As I was researching the quadratic formula, I came upon a blog post (and paper) by Po-Shen Loh3, professor of mathematics at Carnegie Mellon University, who came up with a much simpler approach to solving quadratic equations from an intuitive basis without any guesswork, and as a side benefit, this approach lets you derive the quadratic formula we’ve all been taught to memorize.

Let’s take as an example another quadratic equation:

$$x^2 + 4x - 21 = 0$$

The main idea behind Po-Shen Loh’s approach is to work from the sum, rather than the product, as we did above.

First, we recognize that if the sum of two numbers is $s$, then their average is $\frac{s}{2}$, and we can represent the two numbers as $\left(\frac{s}{2} - k\right)$ and $\left(\frac{s}{2} + k\right)$.

Thus, in our case above, we have the sum $4$, which means that we can represent our two numbers as $(2-k)$ and $(2+k)$, and their product must satisfy:

\begin{align*} (2 - k)(2 + k) & = -21 \\ 4 - k^2 & = -21 \\ - k^2 & = -25 \\ k^2 & = 25 \\ k & = \pm \sqrt{25} = \pm 5 \\ \end{align*}

Thus, the two values for the factors are $(2 - 5) = -3$ and $(2 + 5) = 7$:

\begin{align*} (x - 3)(x + 7) & = x^2 -3x + 7x - 21 \\ & = x^2 + 4x - 21 \\ \end{align*}

Checks out!

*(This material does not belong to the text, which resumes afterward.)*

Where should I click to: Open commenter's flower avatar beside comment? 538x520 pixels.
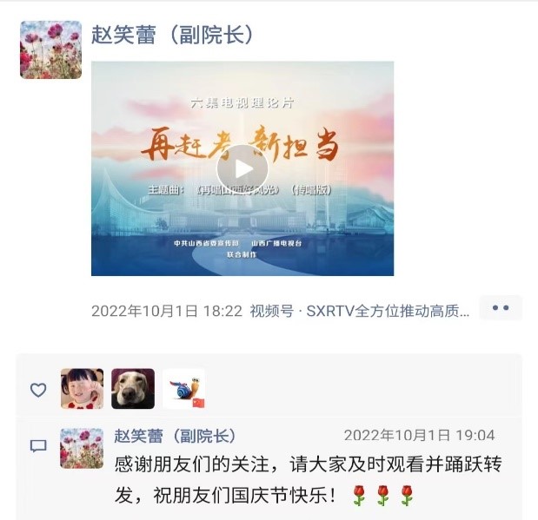click(82, 448)
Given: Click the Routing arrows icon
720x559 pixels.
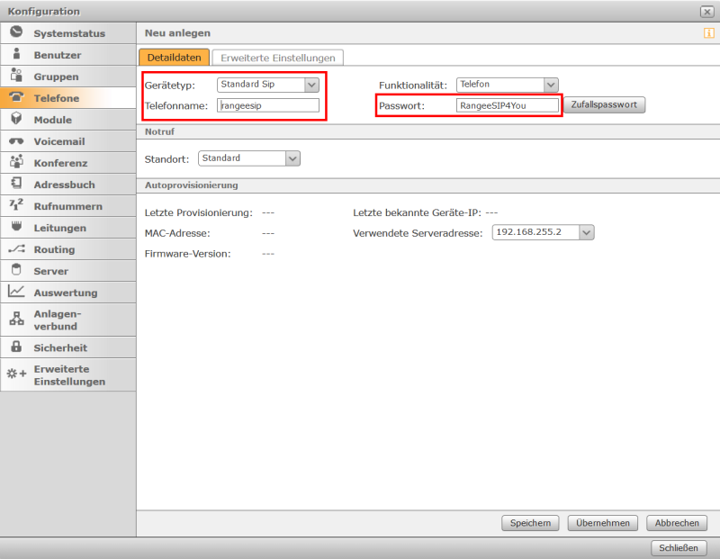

Thus, the roots are $x = 3$ or $x = 7$.

## Generalization of the approach#

In the example above, we ignored the coefficient of $x^2$ because it was $1$, so now, let’s consider the general case, for an equation of the form:

$$ax^2 + bx + c = 0$$

When $a \ne 0$, we can just divide both sides by $a$, which gives us:

$$x^2 + \frac{bx}{a} + \frac{c}{a} = 0$$

For notational convenience, let’s substute $B = \frac{b}{a}$ and $C = \frac{c}{a}$:

$$x^2 + Bx + C = 0$$

Now, we want to find a factoring of this equation into the form:

$$(x + m)(x + n) = 0$$

and our roots will be $x = -m$ and $x = -n$.

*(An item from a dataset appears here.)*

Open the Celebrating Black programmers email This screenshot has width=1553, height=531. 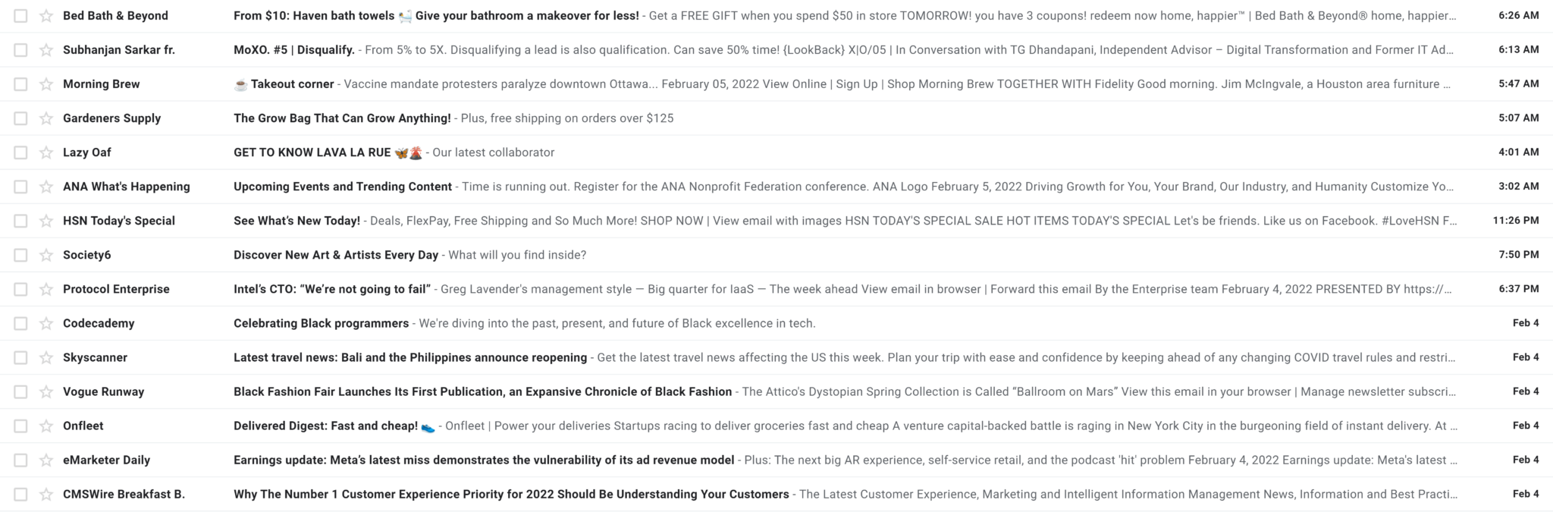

As above, we note that $m + n = B$ and $mn = C$. As per the above, the average of $m$ and $n$ is:

$$\frac{m + n}{2} = \frac{B}{2}$$

and hence, we can represent $m$ and $n$ as differences from the average $\frac{B}{2}$ as $\frac{B}{2} \pm k$:

$$m = \frac{B}{2} - k \textrm{ and } n = \frac{B}{2} + k$$

Notes:

1. It’s easy to validate that $m + n = B$ using this new formulation.
2. It doesn’t matter which of $m$ or $n$ gets the $+k$ or $-k$ term, since they are not an ordered pair.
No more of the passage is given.